**Task prompt:**
Copy out exactly the lines spanning the line with "You are a GUI" to the line with "Given: Select the", inclusive, from the data underneath, with no pictures.

========

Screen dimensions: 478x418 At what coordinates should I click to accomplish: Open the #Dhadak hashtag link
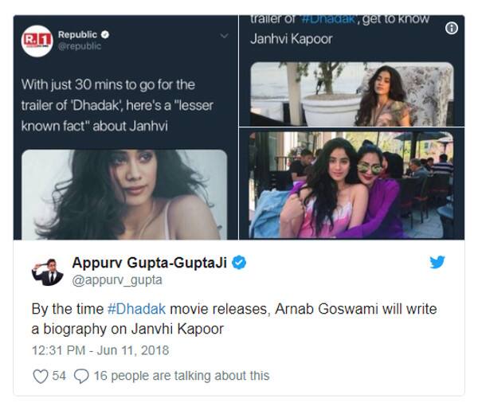pyautogui.click(x=136, y=309)
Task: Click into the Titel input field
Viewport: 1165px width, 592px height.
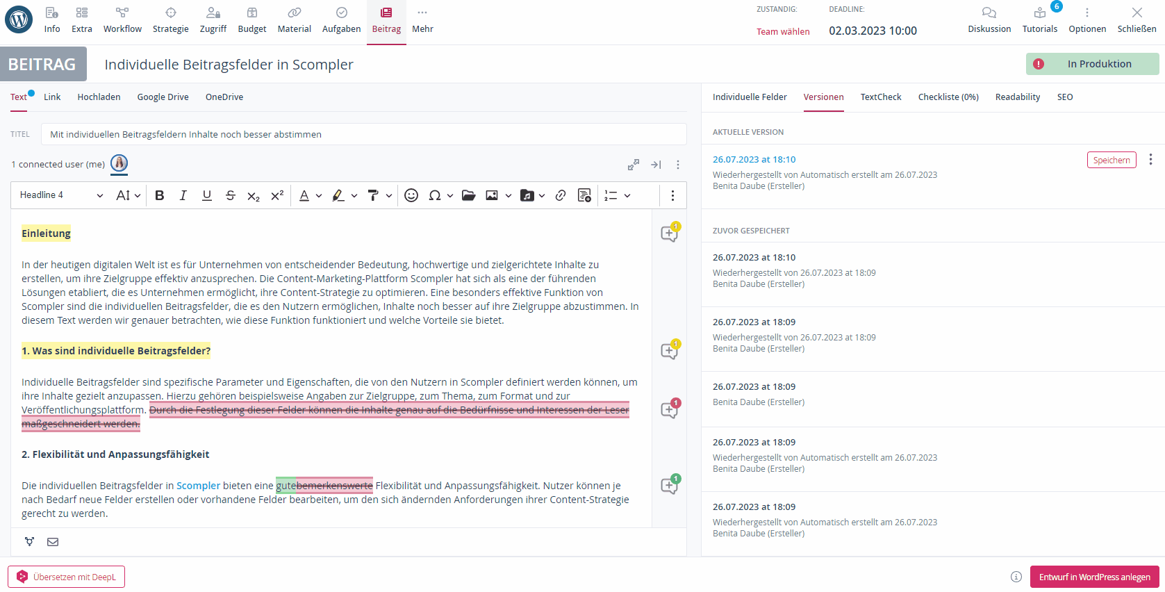Action: pyautogui.click(x=363, y=134)
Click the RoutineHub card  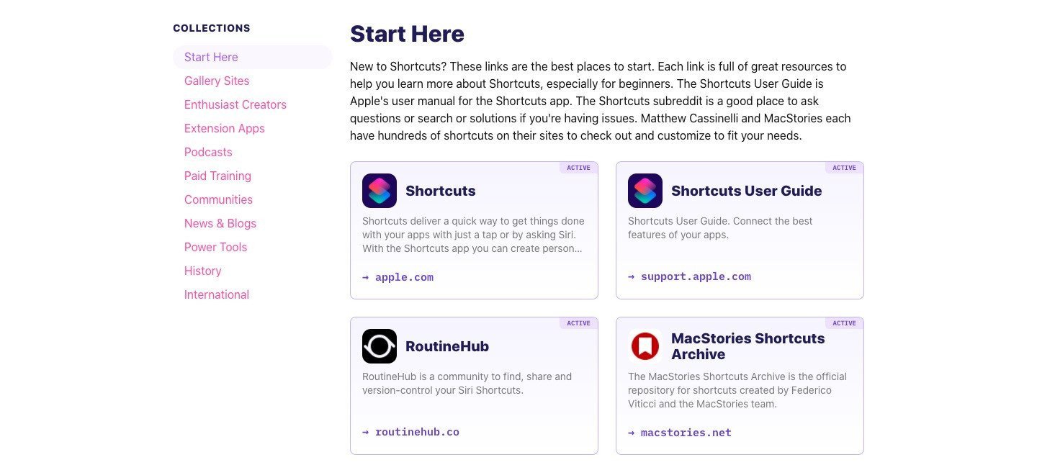pos(474,387)
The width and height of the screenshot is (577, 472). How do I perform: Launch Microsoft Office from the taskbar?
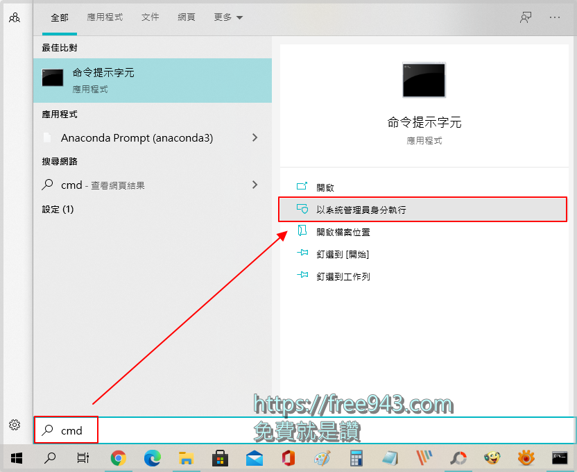(x=286, y=458)
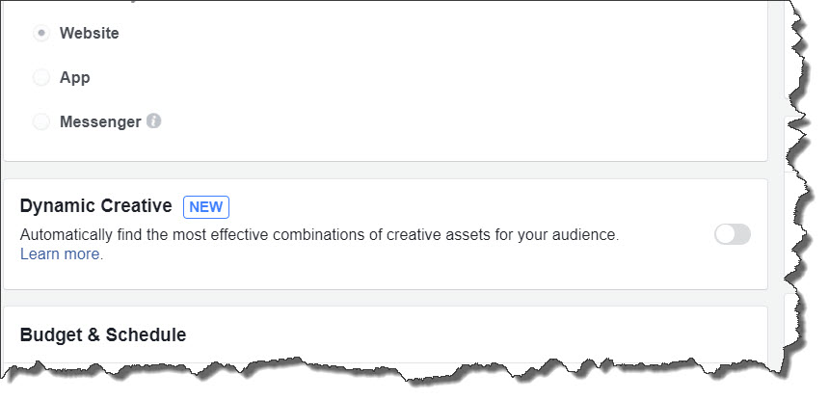The height and width of the screenshot is (400, 829).
Task: Click the Budget & Schedule heading
Action: [x=103, y=334]
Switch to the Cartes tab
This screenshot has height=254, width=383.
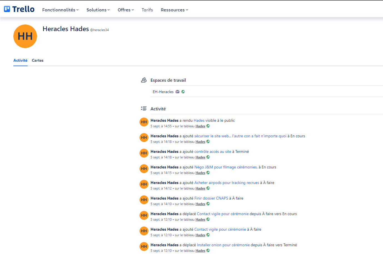(38, 60)
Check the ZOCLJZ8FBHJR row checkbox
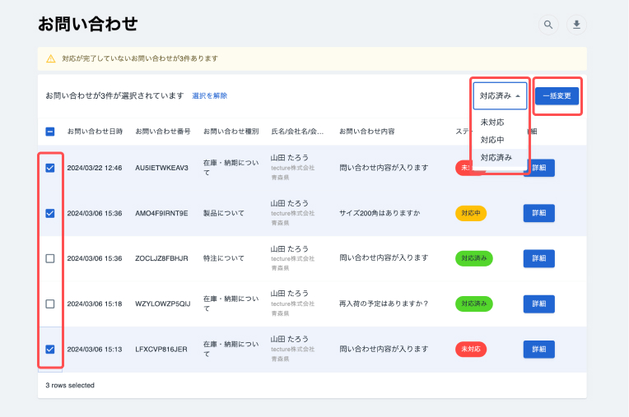The height and width of the screenshot is (417, 629). (x=50, y=258)

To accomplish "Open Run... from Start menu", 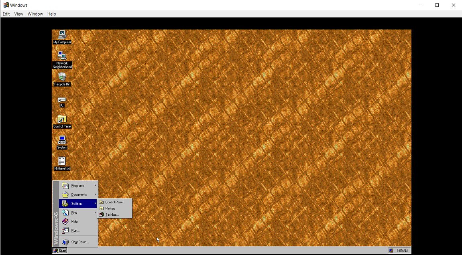I will point(78,231).
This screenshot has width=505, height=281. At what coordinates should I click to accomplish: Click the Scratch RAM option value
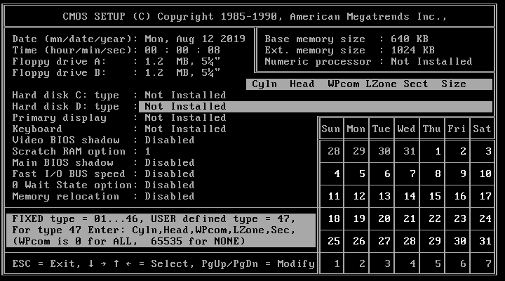(x=147, y=151)
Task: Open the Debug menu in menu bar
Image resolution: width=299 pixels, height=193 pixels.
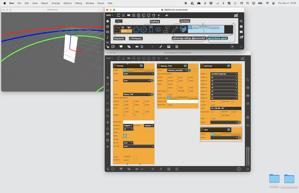Action: [x=79, y=3]
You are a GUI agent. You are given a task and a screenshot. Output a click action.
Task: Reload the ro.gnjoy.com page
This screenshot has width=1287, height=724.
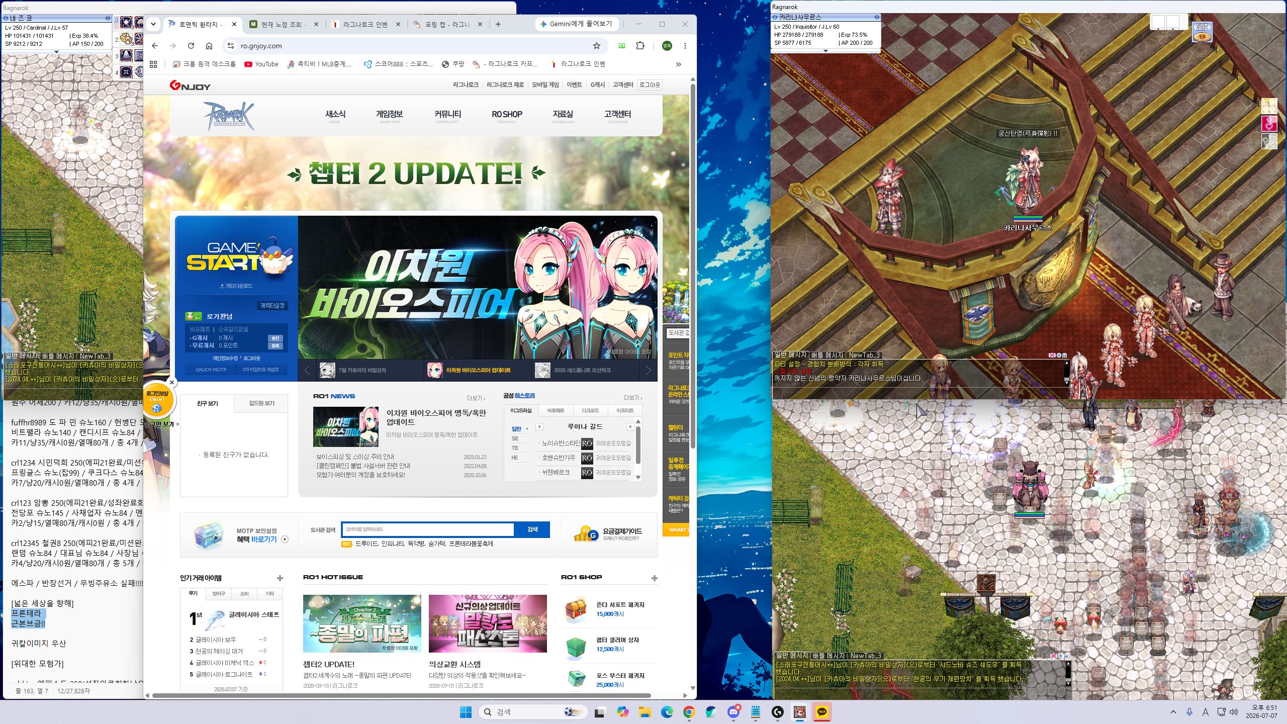[191, 46]
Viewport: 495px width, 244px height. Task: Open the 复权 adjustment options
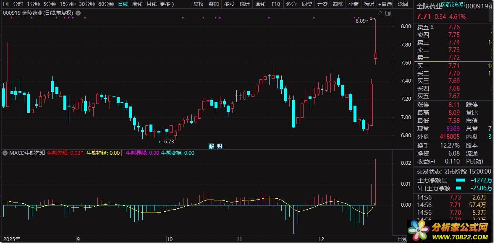pos(199,4)
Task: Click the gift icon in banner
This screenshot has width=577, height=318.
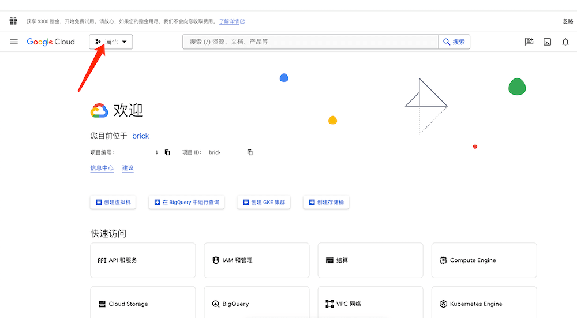Action: pyautogui.click(x=13, y=21)
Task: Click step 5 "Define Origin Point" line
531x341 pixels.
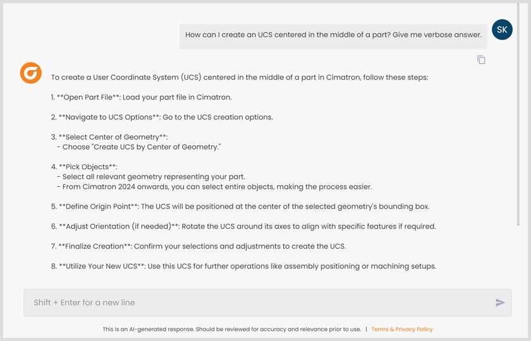Action: tap(240, 206)
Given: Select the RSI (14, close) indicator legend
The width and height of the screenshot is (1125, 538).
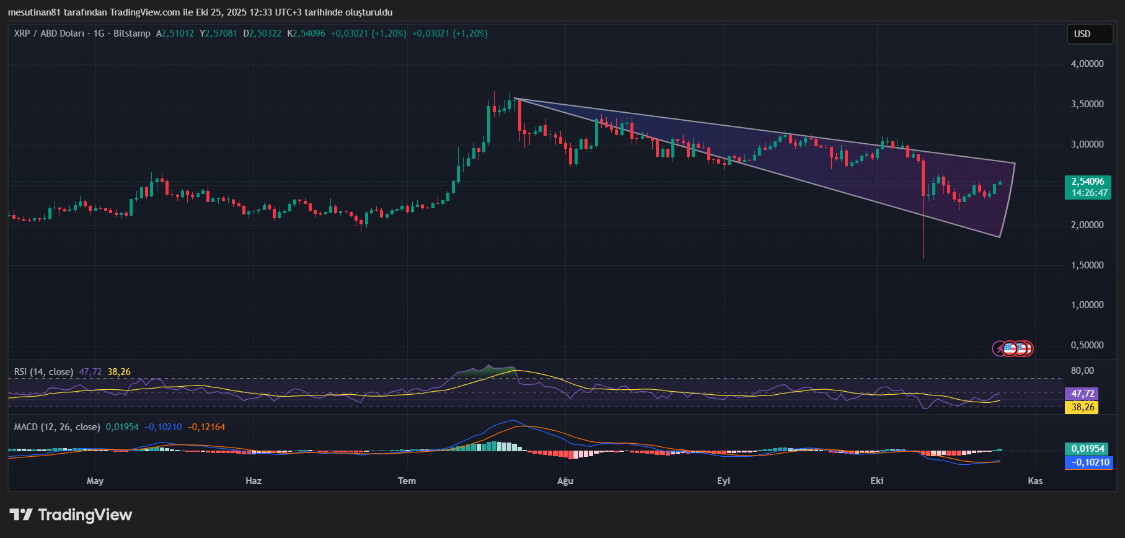Looking at the screenshot, I should (43, 372).
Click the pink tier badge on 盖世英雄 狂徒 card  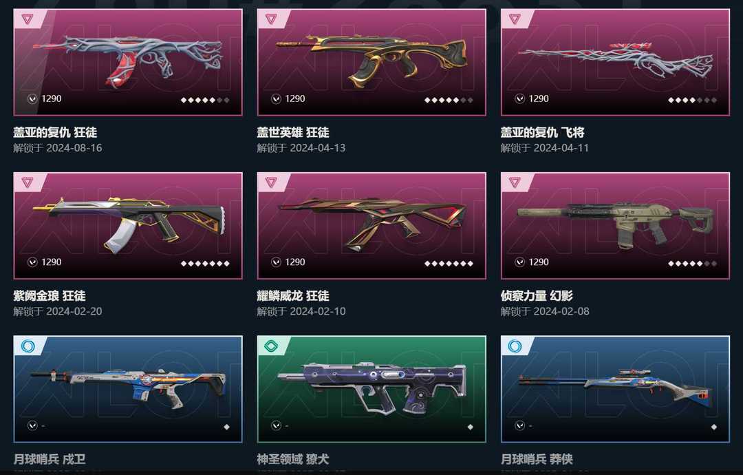pyautogui.click(x=271, y=19)
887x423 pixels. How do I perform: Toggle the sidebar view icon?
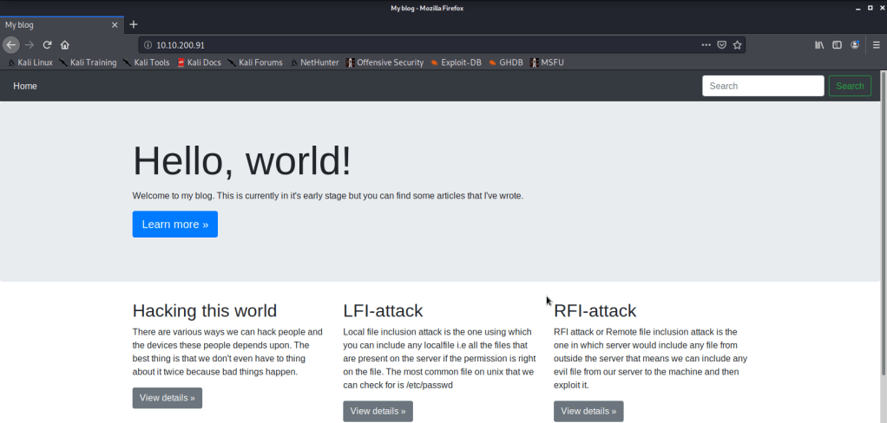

========

**Task result:**
You are a GUI agent. You are given a task and a screenshot. Output a click action.
Task: Reload the ro.gnjoy.com page
This screenshot has width=1287, height=724.
[191, 46]
Viewport: 495px width, 244px height. Task: Open the 复权 adjustment options
pos(199,4)
Task: Click the gift icon in banner
This screenshot has width=577, height=318.
Action: pyautogui.click(x=13, y=21)
Task: Click step 5 "Define Origin Point" line
531x341 pixels.
Action: tap(240, 206)
Given: Select the RSI (14, close) indicator legend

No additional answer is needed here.